In most industries, Hawaii workers earn less than national average: Study
HONOLULU (HawaiiNewsNow) - Hawaii workers make less than their mainland counterparts in just about every industry, and the average earnings for Hawaii men are nearly $13,000 higher than those for women, according to a new study that further underscores the disparity between what people earn in the islands and what it costs to live here.
The statistics, included in a report that looked at earnings for Hawaii workers from 2012 to 2016, were released on Equal Pay Day — though state officials did not overtly make the connection. The day is meant to symbolize the date at which women have earned the same amount as men did during the previous year.
In many ways, the study from the Department of Business, Economic Development and Tourism offers little in the way of surprises.
In a state where tourism remains the no. 1 economic driver, it found that the accommodations and food services industry employs the greatest number of people in the islands, followed by retail trade and healthcare.
It also showed that some industries continue to be dominated by men or by women.
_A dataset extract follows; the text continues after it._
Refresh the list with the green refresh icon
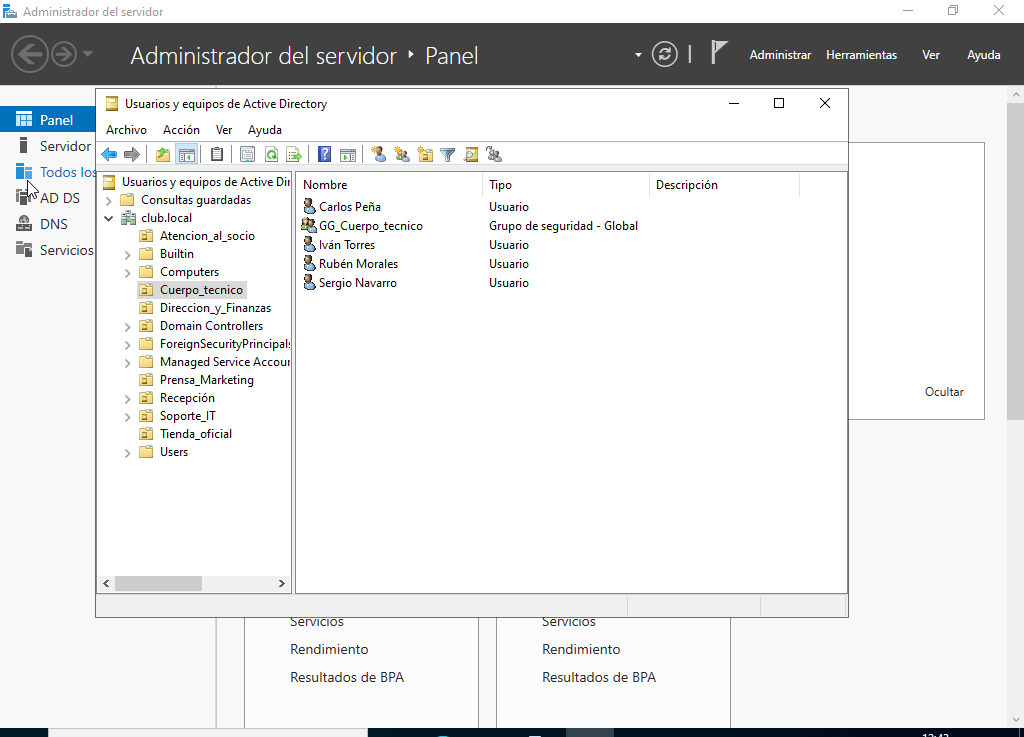 (x=271, y=155)
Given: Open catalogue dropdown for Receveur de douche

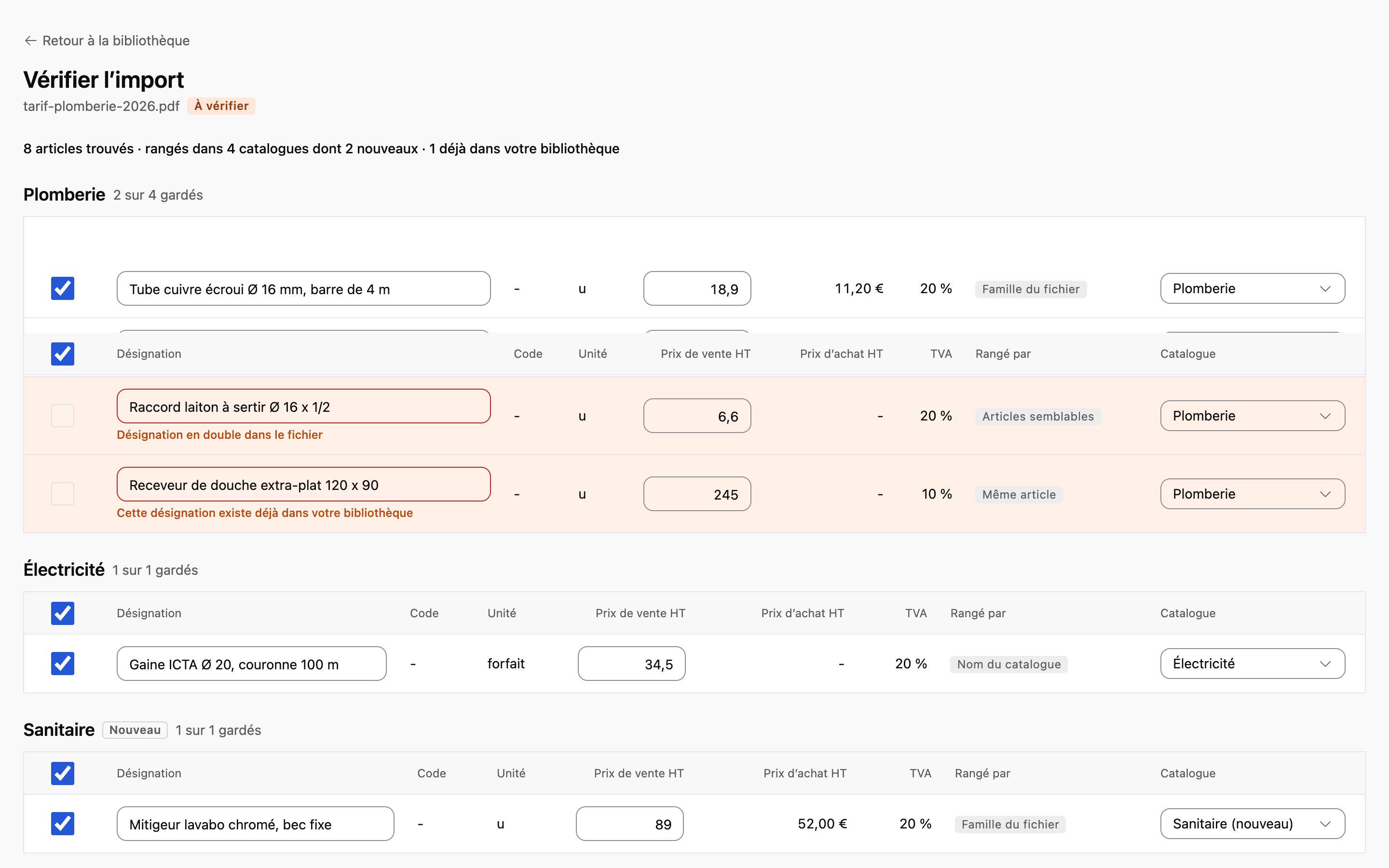Looking at the screenshot, I should click(1253, 494).
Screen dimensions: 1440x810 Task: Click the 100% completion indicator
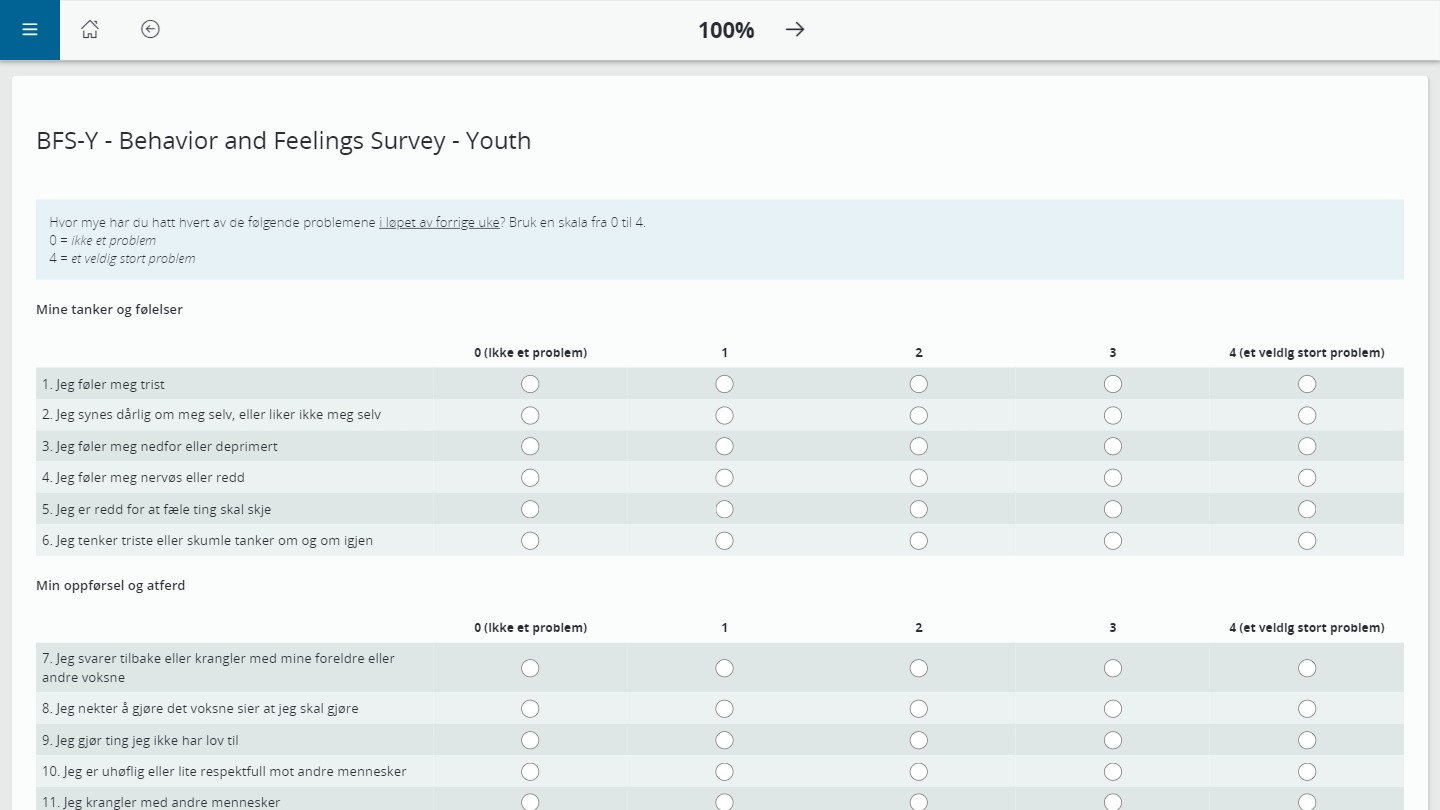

Some 90 percent of those employed in the construction sector and 74 percent of those who work in utilities are men. Healthcare and social assistance, meanwhile, were dominated by women (73 percent) along with the educational services sector (68 percent).
And it showed that Hawaii salaries are largely not on par with the mainland — for either gender.
But the report also noted that Millennials are becoming a major force in Hawaii's workforce: Those born between 1981 and 1998 now account for 33 percent of all workers. Generation Xers made up 37 percent of the workforce, and Baby Boomers accounted for 28 percent. (Just 1 percent of Hawaii workers are part of the Greatest Generation, born between 1915 and 1927.)
And it found that the vast majority of Hawaii workers (78 percent) have full-time jobs. In some industries, that percentage was even higher — 96 percent in public administration, 92 percent in finance and insurance and 87 percent in construction.
The industry with the highest average pay in Hawaii was utilities, where the average worker earns $70,756.
Nationally, the industry with the highest pay was the professional, scientific and technical services sector. The average worker earned $80,833, but Hawaii workers in that sector earned about $66,000 on average.
In fact, the report concludes, U.S. average labor earnings were higher than Hawaii wages in most industries.
The exceptions, though, could be found in some of Hawaii biggest industries: Accommodation and Food Services (Hawaii workers earned about $9,600 more), Construction ($7,915 more) and healthcare ($7,312 more).
But those bright spots were offset by the persistent wage gap for women in the islands. The report found that male workers in Hawaii earned $51,566 on average. That's nearly $13,000 more than the average labor earnings for women ($38,645).
And the gap, the study's authors found, could be found across all industries but one: Agriculture, forestry, fishing and hunting, where women earned $42,762 on average while men earned $38,872.